In this paper, we make the following contributions

  • We propose and evaluate a set of constraints on the architectural topology of Convolutional GANs that make them stable to train in most settings. We name this class of architectures Deep Convolutional GANs (DCGAN)
  • We use the trained discriminators for image classification tasks, showing competitive performance with other unsupervised algorithms.
  • We visualize the filters learned by GANs and empirically show that specific filters have learned to draw specific objects.
  • We show that the generators have interesting vector arithmetic properties allowing for easy manipulation of many semantic qualities of generated samples.

3. Approach and Model Architecture

We also encountered difficulties attempting to scale GANs using CNN architectures commonly used in the supervised literature. However, after extensive model exploration we identified a family of architectures that resulted in stable training across a range of datasets and allowed for training higher resolution and deeper generative models.

  • supervised literature에서 일반적으로 사용되는 CNN architectures를 사용하여 GAN을 확장하는데 어려움을 겪음. 그러나 광범위한 모델 탐색 후에 다양한 데이터 세트에 걸쳐 stable한 training을 제공하고 더 높은 해상도와 더 깊은 generative 모델을 training할 수 있는 architectures family를 식별했다.

Core to our approach is adopting and modifying three recently demonstrated changes to CNN architectures.

  • 이 논문의 핵심은 최근에 정의된 CNN architectures의 세가지 변경점을 수정하고 채택하는 것이다.
  1. The first is the all convolutional net (Springenberg et al., 2014) which replaces deterministic spatial pooling functions (such as maxpooling) with strided convolutions, allowing the network to learn its own spatial downsampling. We use this approach in our generator, allowing it to learn its own spatial upsampling, and discriminator.
  • 첫 번째는, maxpooling 같은 spatial pooling function stride convolution으로 대체하는 것이다. 이는 네트워크가 자체 공간 downsampling을 학습할 수 있도록 한다. 이를 생성기에 사용하여 자체 공간 upsampling과 discriminator를 학습할 수 있도록 한다.

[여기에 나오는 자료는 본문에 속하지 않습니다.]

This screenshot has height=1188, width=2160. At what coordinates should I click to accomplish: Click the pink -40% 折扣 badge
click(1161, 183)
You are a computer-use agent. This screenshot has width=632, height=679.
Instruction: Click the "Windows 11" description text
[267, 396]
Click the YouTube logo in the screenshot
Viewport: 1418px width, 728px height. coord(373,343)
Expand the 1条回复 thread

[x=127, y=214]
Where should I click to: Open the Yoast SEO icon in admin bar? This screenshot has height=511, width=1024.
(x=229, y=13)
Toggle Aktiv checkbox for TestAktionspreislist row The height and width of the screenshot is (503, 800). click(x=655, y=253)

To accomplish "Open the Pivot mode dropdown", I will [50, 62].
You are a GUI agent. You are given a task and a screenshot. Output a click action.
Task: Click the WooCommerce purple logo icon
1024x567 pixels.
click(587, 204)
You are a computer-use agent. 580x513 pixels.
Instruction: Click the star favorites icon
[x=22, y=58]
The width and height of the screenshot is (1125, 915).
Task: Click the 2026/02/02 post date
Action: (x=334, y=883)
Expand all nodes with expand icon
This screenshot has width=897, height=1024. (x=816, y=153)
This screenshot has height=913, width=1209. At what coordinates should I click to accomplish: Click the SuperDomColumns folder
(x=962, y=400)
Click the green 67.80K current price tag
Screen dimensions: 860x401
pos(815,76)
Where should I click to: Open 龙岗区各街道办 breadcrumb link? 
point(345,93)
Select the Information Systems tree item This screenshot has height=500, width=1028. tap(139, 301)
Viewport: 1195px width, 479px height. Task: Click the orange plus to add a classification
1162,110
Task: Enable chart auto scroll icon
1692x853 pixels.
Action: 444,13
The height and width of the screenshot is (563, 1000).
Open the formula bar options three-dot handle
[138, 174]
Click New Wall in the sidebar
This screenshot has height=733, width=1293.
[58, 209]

2. Second is the trend towards eliminating fully connected layers on top of convolutional feature. The strongest example of this is global average pooling which has been utilized in state of the art image classification models (Mordvintsev et al.). We found global average pooling increased model stability but hurt convergence speed. A middle ground of directly connecting the highest convolutional features to the input and output respectively of the generator and discriminator worked well. The first layer of the GAN, which takes a uniform noise distribution Z as input, could be called fully connected as it is just a matrix multiplication, but the result is reshaped into a 4 dimensional tensor and used as the start of the convolution stack. For the discriminator, the last convolution layer is flattened and then fed into a single sigmoid output. See Fig. 1 for a visualization of an example model architecture.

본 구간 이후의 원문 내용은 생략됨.